Burlesque dancing, a Ted Talk-style gay history lesson, and a family-friendly storytime in drag await attendees of this weekend’s Atlanta Fringe Festival. This year’s Fringe is produced in partnership with Metropolitan Studios, home of the Atlanta School of Burlesque. Since Atlanta’s Pride Parade and Festival was sadly canceled this year due to COVID-related concerns, the Fringe Festival and Metropolitan Studios will center queer arts, drag, and burlesque in a full rainbow of weekend events both live and virtual.
The two-day Pride lineup known as “A Queer Day’s Night” features Will Nolan in drag as Leola Ladyland teaching “Gay History for Straight People,” a “Big Queer Cabaret,” “Drag Storytime with Brent Star,” and a queer arts panel discussion. Nolan and burlesque dancer and Metropolitan Studios CEO Rebecca Beasley joined “City Lights” producer Summer Evans and Metropolitan’s digital content producer Amy Ferzoco to talk about all the weekend’s colorful festivities.
Beasley, who also runs Metropolitan Studios’ award-winning burlesque troupe, the Candybox Revue, will perform in the “Big Queer Cabaret” as her alter-ego Roula Roulette. The name, she says, comes from her unwillingness to be pinned down. “Burlesque was really theater for myself, and what I really wanted was a name that didn’t say, ‘Oh, they only really ever perform this kind of thing,” said Beasley. “Am I gonna come out and be this super-sensual Glamazon, or am I going to come out covered in cats and roll around in a baby pool full of milk? You don’t know.”
The performer and organizer gathered all her best queer dancers and entertainers for the cabaret spectacular. “It’s truly a variety show. So we have drag kings, drag queens, we’ve got a fire performer, we have a group performance from the Atlanta Burlesque, and we have a spoken word artist… At the end of the day, we hope to edu-tain you.”

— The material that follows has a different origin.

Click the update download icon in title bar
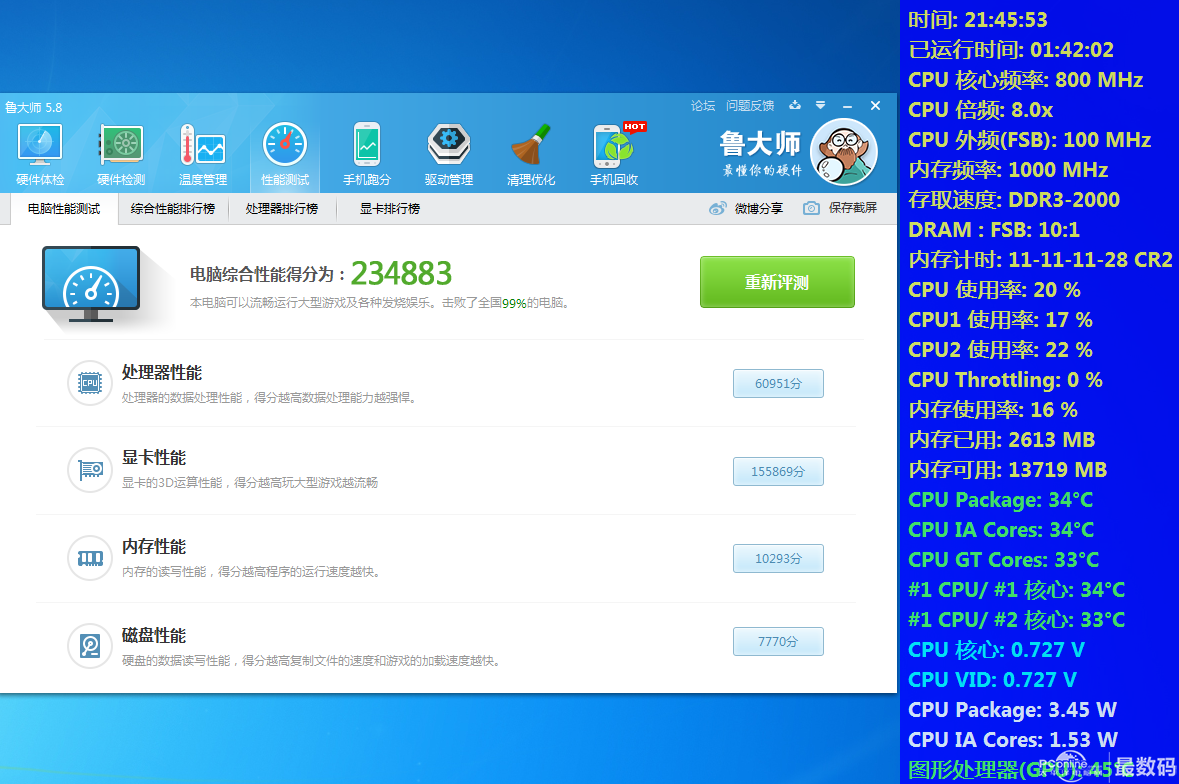Image resolution: width=1179 pixels, height=784 pixels. point(795,106)
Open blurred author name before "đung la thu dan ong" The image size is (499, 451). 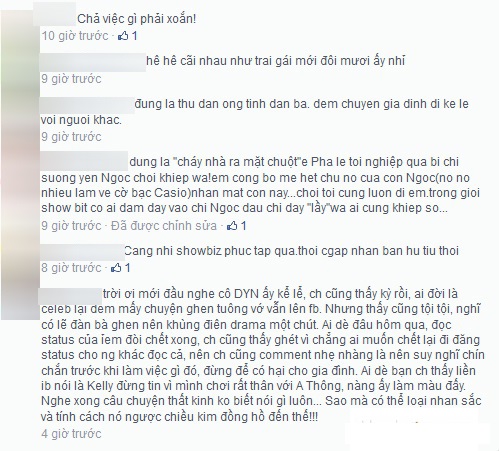(87, 105)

Drag comedian and sketch artist Will Nolan’s Ted Talk-style show “Gay History for Straight People” shows both Friday and Saturday nights at 7 p.m. His alter-ego is Leola Ladyland, a “72-year-old redneck who is on a mission to save the world one audience at a time, by preaching the gospel according to Kelly Clarkson, who she believes is the ‘second coming,'” according to Nolan. Leola’s PowerPoint presentation on gay history and the “gay alphabet” won a Broadway World Cabaret Award for “Best Spoken Word” last year.
“The premise of Leola, and it started when I was doing sketch comedy in New York City… was this idea of a woman who is 70, who just keeps ‘coming out’ at random moments in her life,” said Nolan. “She’s 72 today, and she still lives with her ex-husband/best friend, Gus. They were married for 42 years, and they still share a double-wide trailer… They both work at the Piggly-Wiggly together. She’s the manager of the deli, and he’s in charge of aisle clean-up, and they’re kind of a power couple.”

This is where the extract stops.